▶ [Exercise instructions]:
Leave out the pictures and retype exactly the lines from the one with "Task: Select the Wedge mesh tool" through the end of the records.

Dataset entries
::::::

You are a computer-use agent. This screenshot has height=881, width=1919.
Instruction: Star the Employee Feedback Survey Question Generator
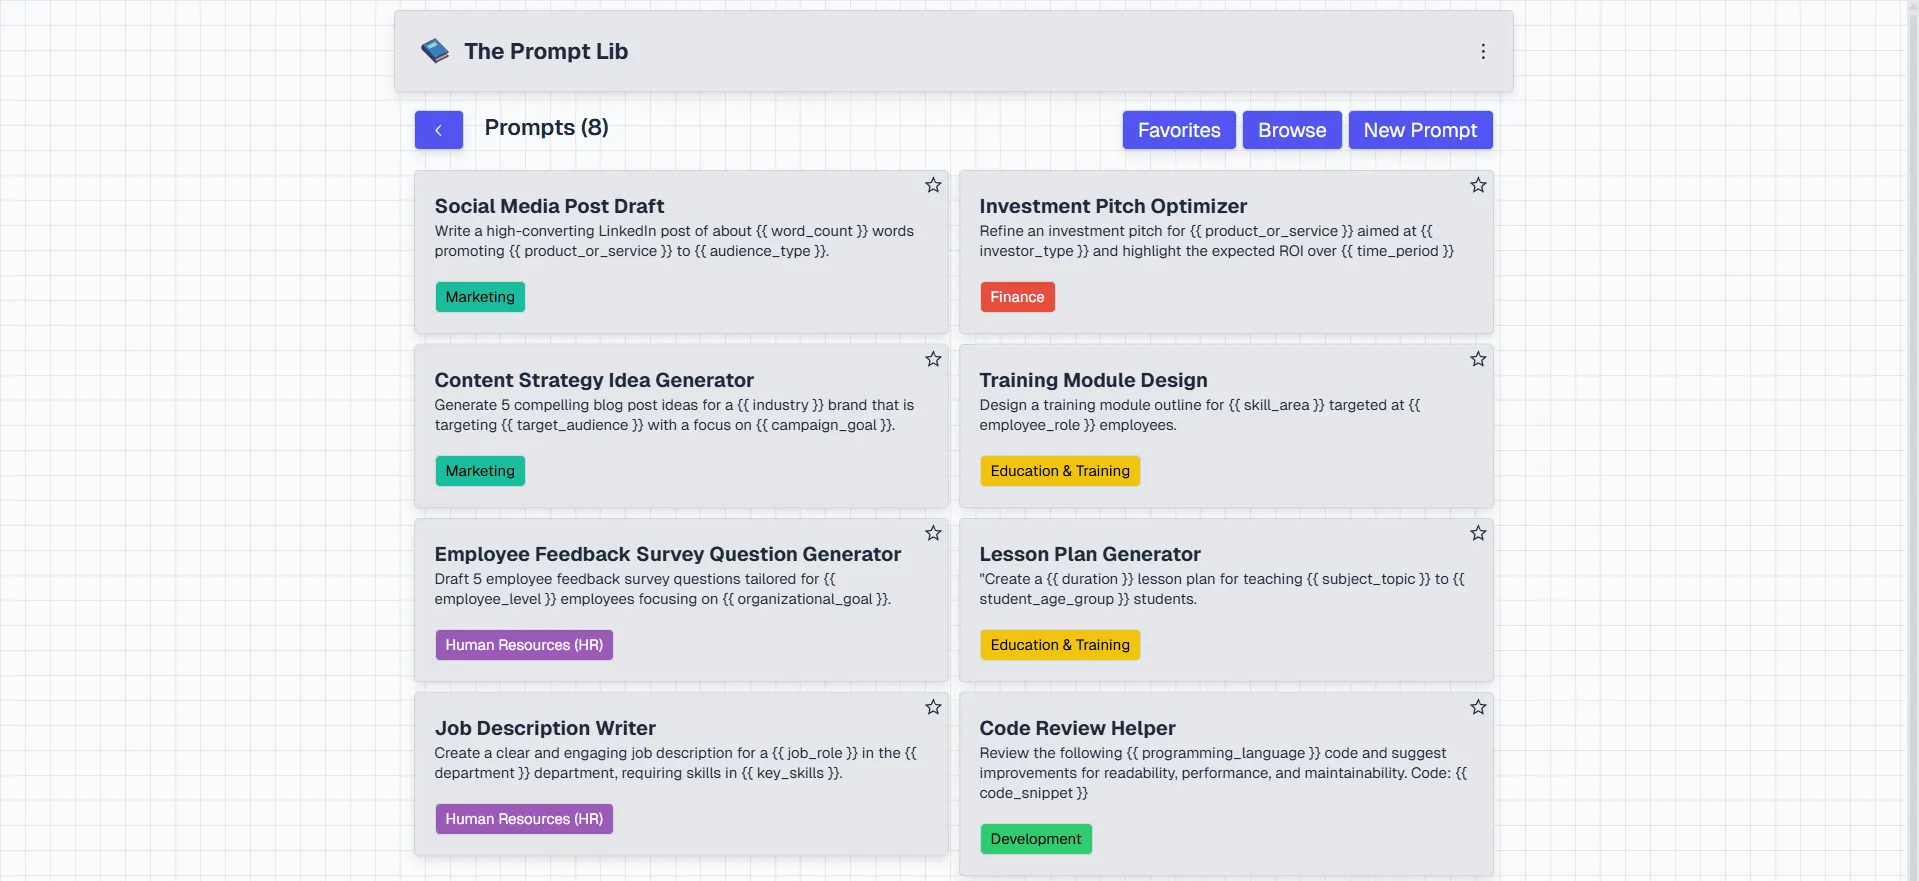pyautogui.click(x=933, y=533)
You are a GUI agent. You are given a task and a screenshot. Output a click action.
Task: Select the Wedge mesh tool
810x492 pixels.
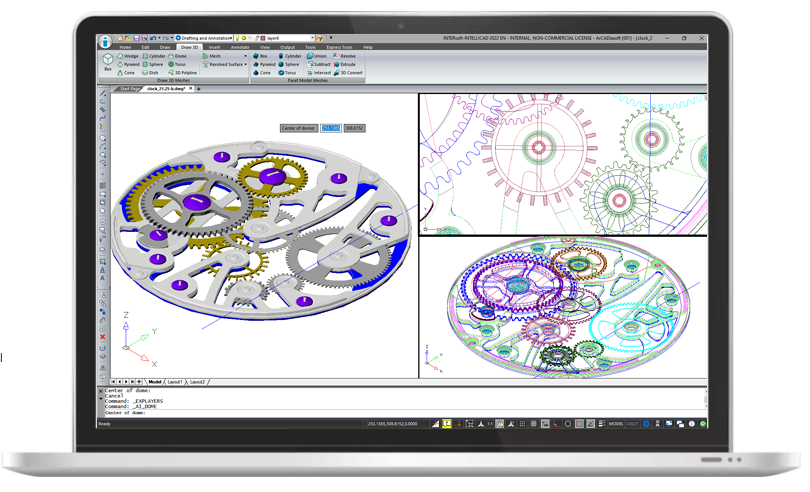[129, 56]
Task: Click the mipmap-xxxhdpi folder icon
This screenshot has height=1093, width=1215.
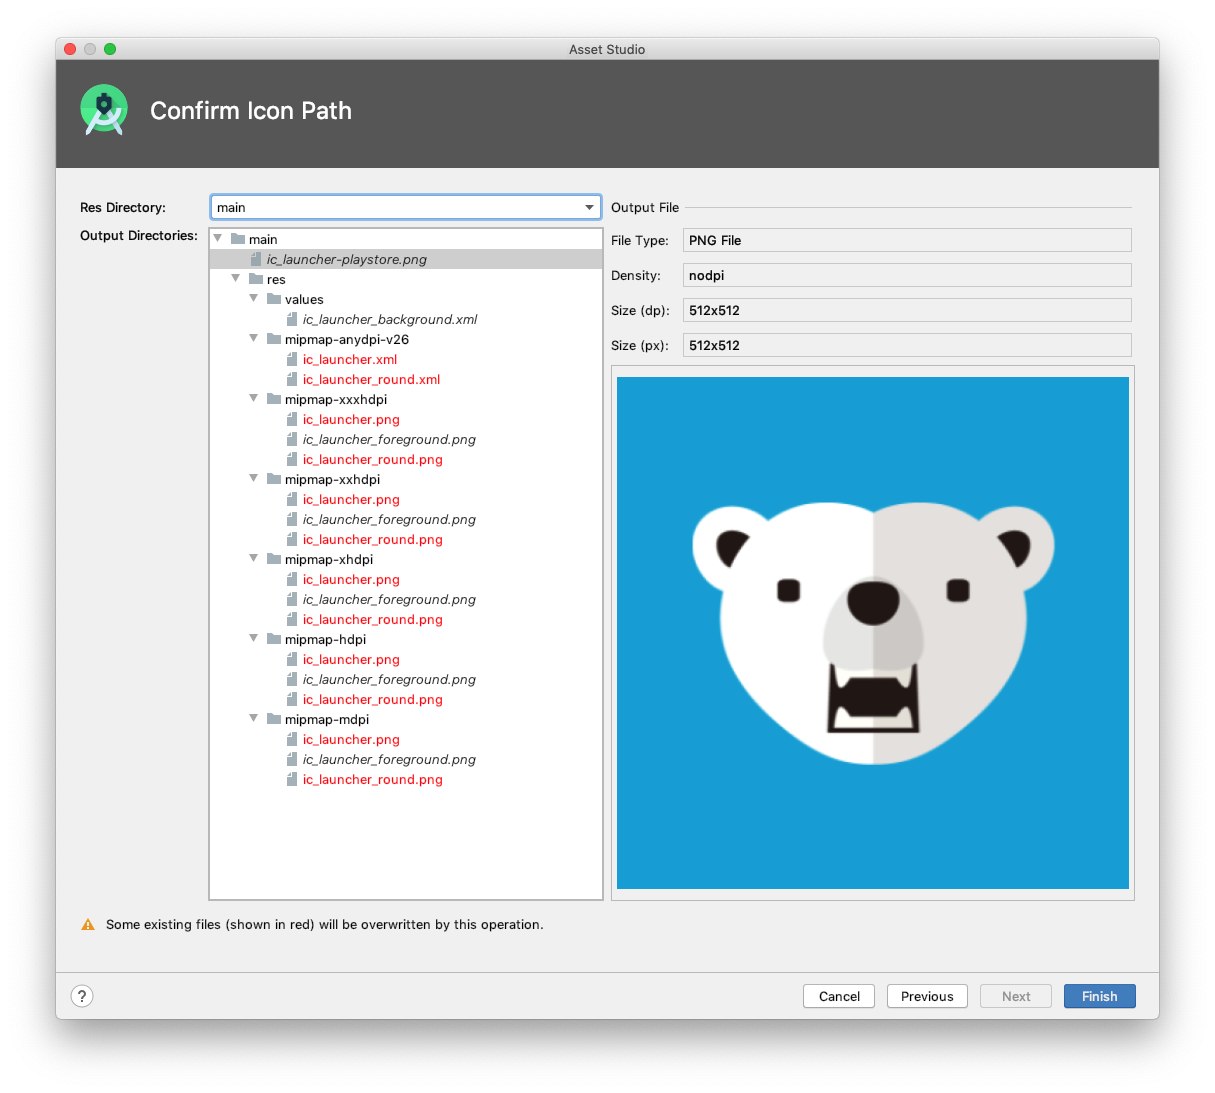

::::::

▶ [Answer for this exercise]:
Task: Select the Wedge mesh tool
810x492 pixels.
[129, 56]
Task: Click the mipmap-xxxhdpi folder icon
This screenshot has height=1093, width=1215.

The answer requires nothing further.